Dataset entries:
━━━━━━━━━━

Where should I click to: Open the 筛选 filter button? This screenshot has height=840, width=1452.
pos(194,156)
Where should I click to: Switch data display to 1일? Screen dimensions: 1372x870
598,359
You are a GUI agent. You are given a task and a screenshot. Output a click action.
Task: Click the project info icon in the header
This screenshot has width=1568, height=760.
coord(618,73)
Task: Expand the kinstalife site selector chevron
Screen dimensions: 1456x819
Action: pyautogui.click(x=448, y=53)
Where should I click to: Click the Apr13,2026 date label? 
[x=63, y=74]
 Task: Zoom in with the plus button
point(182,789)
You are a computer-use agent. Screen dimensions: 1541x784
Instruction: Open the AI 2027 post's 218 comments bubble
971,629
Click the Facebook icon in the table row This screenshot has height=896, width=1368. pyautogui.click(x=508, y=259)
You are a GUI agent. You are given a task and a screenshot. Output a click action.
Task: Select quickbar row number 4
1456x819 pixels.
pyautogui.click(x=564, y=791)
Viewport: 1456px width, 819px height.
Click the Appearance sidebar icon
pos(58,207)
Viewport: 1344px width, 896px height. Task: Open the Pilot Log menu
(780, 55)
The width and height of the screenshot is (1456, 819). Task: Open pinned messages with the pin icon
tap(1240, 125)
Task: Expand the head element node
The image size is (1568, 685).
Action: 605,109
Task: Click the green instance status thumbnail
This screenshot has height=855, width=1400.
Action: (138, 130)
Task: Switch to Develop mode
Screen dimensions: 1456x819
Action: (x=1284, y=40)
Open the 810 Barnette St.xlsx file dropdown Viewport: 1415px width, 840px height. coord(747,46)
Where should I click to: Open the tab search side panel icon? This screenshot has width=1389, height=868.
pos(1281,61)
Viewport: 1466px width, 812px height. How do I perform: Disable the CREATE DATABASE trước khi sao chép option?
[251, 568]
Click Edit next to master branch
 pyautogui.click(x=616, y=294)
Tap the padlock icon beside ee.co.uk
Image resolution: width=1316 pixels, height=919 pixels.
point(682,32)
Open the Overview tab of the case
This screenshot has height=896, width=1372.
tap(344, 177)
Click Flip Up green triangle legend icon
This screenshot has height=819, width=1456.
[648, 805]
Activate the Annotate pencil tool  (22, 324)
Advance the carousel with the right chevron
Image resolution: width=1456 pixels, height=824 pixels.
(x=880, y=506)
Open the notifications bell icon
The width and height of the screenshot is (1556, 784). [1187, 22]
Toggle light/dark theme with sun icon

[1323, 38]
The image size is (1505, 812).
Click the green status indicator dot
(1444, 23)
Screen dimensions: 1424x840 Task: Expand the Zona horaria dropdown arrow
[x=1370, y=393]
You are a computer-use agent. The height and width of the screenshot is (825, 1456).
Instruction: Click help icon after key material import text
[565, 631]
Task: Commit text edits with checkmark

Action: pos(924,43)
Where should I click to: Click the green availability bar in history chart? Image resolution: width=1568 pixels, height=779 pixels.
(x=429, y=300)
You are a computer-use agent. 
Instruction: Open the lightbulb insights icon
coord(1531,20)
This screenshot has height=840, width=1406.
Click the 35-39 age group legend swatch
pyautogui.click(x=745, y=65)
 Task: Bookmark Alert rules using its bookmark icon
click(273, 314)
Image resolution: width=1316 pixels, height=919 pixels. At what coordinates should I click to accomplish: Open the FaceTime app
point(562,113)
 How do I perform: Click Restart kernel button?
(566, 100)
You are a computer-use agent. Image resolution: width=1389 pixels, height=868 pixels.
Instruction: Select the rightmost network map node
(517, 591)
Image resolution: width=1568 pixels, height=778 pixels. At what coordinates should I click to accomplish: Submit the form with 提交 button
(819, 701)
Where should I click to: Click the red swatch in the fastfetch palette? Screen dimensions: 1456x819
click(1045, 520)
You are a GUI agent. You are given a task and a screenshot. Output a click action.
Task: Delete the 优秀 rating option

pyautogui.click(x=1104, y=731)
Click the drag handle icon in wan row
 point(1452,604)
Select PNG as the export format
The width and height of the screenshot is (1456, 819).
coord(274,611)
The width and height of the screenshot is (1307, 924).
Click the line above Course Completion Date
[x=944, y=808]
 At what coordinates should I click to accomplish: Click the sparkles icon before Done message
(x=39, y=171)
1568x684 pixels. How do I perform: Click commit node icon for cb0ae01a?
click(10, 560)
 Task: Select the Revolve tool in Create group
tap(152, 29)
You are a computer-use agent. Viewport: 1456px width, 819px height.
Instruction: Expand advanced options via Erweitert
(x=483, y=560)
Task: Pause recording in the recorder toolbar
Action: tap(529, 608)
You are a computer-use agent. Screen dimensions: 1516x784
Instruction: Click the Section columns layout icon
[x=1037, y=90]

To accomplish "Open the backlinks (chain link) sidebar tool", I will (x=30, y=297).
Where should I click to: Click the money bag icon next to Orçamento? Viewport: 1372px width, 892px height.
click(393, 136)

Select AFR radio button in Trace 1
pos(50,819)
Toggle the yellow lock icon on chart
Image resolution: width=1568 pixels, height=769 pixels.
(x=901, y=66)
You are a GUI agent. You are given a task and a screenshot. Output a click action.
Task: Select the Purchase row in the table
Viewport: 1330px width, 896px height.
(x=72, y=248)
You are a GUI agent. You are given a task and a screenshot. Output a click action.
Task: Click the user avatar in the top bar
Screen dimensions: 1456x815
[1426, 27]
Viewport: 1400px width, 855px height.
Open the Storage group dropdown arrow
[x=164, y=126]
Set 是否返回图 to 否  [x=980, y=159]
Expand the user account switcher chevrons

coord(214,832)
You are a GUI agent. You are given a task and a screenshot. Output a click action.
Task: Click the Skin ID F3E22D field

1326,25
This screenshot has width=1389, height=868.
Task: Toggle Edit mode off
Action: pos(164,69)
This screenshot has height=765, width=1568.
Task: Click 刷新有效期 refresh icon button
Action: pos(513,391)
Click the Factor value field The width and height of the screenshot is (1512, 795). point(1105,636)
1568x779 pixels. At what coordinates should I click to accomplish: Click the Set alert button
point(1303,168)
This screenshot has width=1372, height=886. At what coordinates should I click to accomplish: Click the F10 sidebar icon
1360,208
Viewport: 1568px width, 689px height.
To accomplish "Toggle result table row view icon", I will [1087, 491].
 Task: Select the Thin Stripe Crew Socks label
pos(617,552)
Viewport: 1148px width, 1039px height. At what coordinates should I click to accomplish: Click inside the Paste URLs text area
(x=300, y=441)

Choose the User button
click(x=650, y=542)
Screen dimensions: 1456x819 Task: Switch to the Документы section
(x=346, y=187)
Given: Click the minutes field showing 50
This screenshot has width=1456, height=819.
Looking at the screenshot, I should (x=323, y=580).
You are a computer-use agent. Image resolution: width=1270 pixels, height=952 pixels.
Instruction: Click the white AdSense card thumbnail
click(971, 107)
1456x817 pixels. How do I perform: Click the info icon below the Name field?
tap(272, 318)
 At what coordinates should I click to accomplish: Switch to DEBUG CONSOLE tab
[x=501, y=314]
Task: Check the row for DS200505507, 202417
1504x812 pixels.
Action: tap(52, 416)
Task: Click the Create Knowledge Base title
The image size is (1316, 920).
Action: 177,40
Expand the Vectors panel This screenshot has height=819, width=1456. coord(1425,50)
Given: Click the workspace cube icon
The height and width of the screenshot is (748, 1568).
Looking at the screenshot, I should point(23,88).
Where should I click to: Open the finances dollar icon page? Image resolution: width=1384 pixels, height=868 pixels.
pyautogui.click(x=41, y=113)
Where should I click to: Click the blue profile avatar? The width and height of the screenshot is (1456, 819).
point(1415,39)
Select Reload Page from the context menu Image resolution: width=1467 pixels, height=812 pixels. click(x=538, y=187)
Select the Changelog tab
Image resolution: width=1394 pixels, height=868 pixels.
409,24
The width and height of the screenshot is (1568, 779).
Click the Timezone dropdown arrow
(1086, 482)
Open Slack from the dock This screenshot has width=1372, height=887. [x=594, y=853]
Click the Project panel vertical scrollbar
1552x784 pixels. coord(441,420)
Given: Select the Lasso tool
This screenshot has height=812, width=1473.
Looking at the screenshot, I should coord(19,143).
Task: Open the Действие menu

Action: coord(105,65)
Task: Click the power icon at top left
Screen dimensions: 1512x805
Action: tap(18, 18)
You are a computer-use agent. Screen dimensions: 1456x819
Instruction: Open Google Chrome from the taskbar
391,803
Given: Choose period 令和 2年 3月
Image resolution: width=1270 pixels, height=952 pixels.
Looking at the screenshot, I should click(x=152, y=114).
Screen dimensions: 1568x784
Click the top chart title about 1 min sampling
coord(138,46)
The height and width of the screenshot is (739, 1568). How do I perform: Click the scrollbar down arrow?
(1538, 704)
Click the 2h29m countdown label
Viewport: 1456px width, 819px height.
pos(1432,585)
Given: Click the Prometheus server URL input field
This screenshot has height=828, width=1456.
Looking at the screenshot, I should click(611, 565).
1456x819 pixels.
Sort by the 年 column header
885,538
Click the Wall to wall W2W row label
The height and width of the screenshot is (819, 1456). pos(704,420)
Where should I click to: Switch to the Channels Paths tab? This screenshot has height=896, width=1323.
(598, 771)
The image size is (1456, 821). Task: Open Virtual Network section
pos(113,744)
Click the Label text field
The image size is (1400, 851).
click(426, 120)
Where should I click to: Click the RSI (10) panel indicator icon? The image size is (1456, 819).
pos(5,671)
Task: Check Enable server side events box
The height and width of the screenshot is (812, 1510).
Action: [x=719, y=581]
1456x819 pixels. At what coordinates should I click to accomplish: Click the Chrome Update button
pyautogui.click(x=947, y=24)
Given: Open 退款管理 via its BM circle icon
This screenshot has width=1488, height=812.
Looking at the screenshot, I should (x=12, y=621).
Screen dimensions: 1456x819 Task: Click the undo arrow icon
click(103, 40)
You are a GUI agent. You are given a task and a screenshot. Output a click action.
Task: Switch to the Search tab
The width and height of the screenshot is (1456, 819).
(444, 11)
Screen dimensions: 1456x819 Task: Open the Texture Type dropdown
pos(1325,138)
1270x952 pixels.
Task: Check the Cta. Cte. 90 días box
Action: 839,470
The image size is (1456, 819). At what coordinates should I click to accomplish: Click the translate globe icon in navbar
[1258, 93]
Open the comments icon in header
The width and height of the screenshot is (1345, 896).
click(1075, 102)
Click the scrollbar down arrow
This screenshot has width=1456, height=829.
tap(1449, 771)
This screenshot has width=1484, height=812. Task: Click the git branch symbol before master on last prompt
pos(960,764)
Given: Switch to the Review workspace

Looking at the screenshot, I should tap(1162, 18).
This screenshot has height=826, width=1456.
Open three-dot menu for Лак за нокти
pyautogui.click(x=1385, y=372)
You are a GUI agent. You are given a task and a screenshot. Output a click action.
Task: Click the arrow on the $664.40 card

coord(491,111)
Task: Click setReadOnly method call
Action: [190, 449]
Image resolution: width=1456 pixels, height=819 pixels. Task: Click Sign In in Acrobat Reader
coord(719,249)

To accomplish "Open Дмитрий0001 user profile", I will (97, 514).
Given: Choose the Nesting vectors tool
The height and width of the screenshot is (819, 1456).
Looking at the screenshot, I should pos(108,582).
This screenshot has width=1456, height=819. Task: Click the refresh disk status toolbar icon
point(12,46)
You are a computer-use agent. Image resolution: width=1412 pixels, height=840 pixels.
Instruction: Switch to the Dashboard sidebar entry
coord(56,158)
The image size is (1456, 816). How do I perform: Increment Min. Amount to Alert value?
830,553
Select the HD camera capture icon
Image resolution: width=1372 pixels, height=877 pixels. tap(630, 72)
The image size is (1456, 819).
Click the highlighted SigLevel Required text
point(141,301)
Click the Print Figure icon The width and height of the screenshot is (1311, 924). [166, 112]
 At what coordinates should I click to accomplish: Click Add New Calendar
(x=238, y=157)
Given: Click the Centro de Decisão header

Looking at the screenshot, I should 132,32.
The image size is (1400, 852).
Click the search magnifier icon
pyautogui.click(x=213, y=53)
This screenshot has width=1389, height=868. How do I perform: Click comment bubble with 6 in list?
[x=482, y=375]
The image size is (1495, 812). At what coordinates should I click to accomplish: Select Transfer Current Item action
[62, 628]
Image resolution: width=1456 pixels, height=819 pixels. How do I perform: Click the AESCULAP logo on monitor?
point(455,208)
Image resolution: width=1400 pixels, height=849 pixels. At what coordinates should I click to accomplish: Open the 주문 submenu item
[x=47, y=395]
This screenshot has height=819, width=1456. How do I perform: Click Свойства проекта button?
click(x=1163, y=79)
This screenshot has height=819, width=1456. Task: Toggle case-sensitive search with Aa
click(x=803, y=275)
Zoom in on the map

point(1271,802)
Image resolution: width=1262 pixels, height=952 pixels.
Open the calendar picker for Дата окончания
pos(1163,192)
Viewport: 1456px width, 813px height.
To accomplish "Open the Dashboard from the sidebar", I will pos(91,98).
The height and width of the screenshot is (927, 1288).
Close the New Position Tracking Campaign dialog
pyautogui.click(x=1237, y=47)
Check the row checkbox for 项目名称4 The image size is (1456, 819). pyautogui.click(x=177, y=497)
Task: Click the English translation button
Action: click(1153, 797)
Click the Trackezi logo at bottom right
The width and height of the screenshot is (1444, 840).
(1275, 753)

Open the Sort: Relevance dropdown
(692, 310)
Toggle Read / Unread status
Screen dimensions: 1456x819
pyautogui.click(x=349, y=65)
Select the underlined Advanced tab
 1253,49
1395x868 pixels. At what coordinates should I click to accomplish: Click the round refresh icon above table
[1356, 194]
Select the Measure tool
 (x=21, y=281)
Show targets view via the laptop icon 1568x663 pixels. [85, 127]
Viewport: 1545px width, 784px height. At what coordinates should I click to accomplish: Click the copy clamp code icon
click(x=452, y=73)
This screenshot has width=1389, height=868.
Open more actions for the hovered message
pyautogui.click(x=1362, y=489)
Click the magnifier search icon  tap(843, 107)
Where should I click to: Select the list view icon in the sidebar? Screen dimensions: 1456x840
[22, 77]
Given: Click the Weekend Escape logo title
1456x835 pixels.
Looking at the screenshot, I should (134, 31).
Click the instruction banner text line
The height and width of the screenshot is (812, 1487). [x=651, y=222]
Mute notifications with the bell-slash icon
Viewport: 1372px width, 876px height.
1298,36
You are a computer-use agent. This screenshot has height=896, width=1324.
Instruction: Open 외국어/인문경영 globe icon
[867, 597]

━━━━━━━━━━

_TASK OBJECTIVE_.
Nothing but the lines from the first line of the data through the line with "Task: Expand the kinstalife" should be returned, exactly as they appear, both ends included.

_ANSWER TO THE EXERCISE_.
Where should I click to: Open the 筛选 filter button? This screenshot has height=840, width=1452.
pos(194,156)
Where should I click to: Switch data display to 1일? Screen dimensions: 1372x870
598,359
You are a GUI agent. You are given a task and a screenshot. Output a click action.
Task: Click the project info icon in the header
This screenshot has width=1568, height=760.
coord(618,73)
Task: Expand the kinstalife site selector chevron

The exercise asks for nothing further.